■ **Extract to read**:
━━━━━━

Salve frater! (That's Latin for 'sup bro, a seamless fusion of street and snob) Welcome to the readerharbor, readership. Put down your readersails, allow your readersailors to disembark down the readergangway and drunkenly rampage through the womenfolk, leaving in their wake a trail of bastard children unable to accept the fact they are the offspring of a tenuous over stretched pun. This is the blog of myself, Detective Veritable Galanthus, packed full of rants, metaphors, anecdotes and general misanthropy. Enjoy your stay.

Wednesday 3 October 2012

The Badminton Balance

 Every Wednesday, due to my school's policy of forcing some form of exercise on pupils whether they enjoy physically strenuous and largely pointless activities or not (like a slightly less potentially fatal version of conscription), I play badminton. Now, reader's who thought badminton to be entirely an issue of swinging the racket at roughly the right time in the right direction at the right speed and angle, may be surprised to learn that the most important aspect of playing badminton in my case is in fact, balance.

━━━━━━

■ **Available data**:
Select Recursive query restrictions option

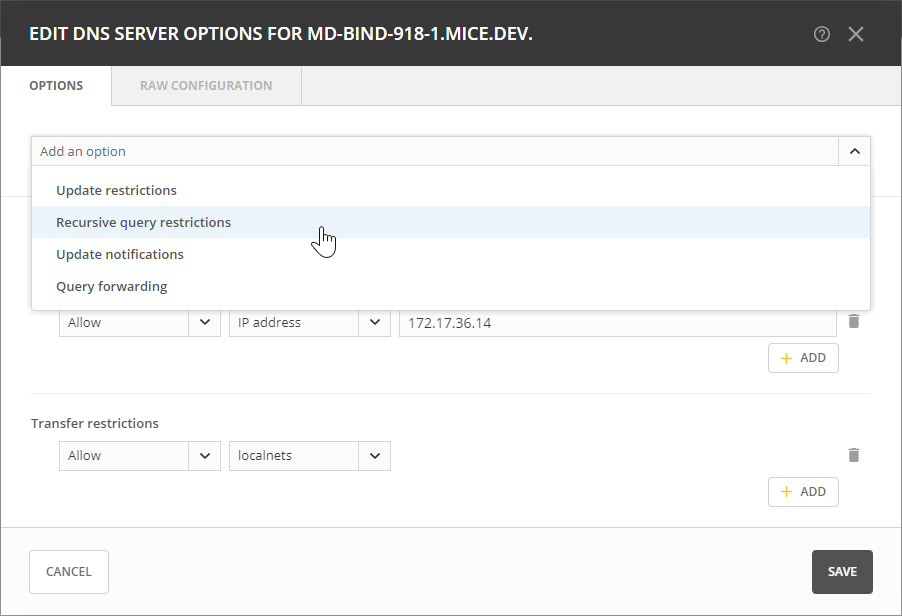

━━━━━━

■ **To do**: Continue the blog post about badminton and balance from its last sentence. None of the data above is needed.

■ **Expected output**:
 Badminton is governed by balance: the balance of the weight and leverage of the racket in your hand, the balance of your body as you move across the court and most vitally, the balance between doing too little exercise to be criticized by the teacher and doing too much exercise to unknowingly join the rank of the "Lads" (A collection of muscle obsessed base humans, remarkable living fossil of what I imagine caveman society may have been like). For badminton is a slacker's sport, the last resort, the final safe haven, the one remaining defensive fort, the single hole in the net for those of a non-sporty persuasion and succeeding as a slacker presents its own set of challenges.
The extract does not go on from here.